Genetic Variance in Uncoupling Protein 2 in Relation to Obesity, Type 2 Diabetes, and Related Metabolic Traits: Focus on the Functional −866G>A Promoter Variant (rs659366)

Department of Science, Systems and Models, Roskilde University, Universitetsvej 1, 4000 Roskilde, Denmark

Received 1 December 2010; Accepted 21 February 2011

Academic Editor: R. Prager

Copyright © 2011 Louise T. Dalgaard. This is an open access article distributed under the Creative Commons Attribution License, which permits unrestricted use, distribution, and reproduction in any medium, provided the original work is properly cited.
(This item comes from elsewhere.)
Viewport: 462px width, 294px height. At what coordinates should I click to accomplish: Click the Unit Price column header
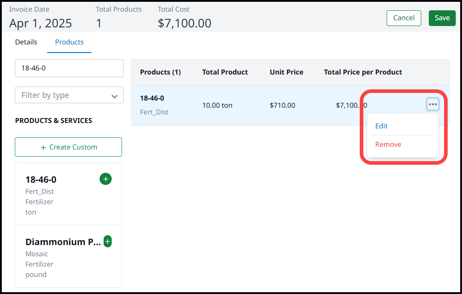coord(286,72)
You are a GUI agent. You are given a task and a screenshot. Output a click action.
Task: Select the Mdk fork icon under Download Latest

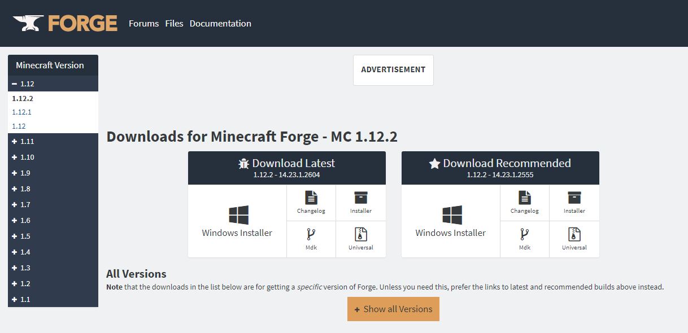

Uncoupling proteins (UCPs) are mitochondrial proteins able to dissipate the proton gradient of the inner mitochondrial membrane when activated. This decreases ATP-generation through oxidation of fuels and may theoretically decrease energy expenditure leading to obesity. Evidence from Ucp(−/−) mice revealed a role of UCP2 in the pancreatic β-cell, because β-cells without UCP2 had increased glucose-stimulated insulin secretion. Thus, from being a candidate gene for obesity UCP2 became a valid candidate gene for type 2 diabetes mellitus. This prompted a series of studies of the human UCP2 and UCP3 genes with respect to obesity and diabetes. Of special interest was a promoter variant of UCP2 situated 866bp upstream of transcription initiation (−866G>A, rs659366). This variant changes promoter activity and has been associated with obesity and/or type 2 diabetes in several, although not all, studies. The aim of the current paper is to summarize current evidence of association of UCP2 genetic variation with obesity and type 2 diabetes, with focus on the −866G>A polymorphism.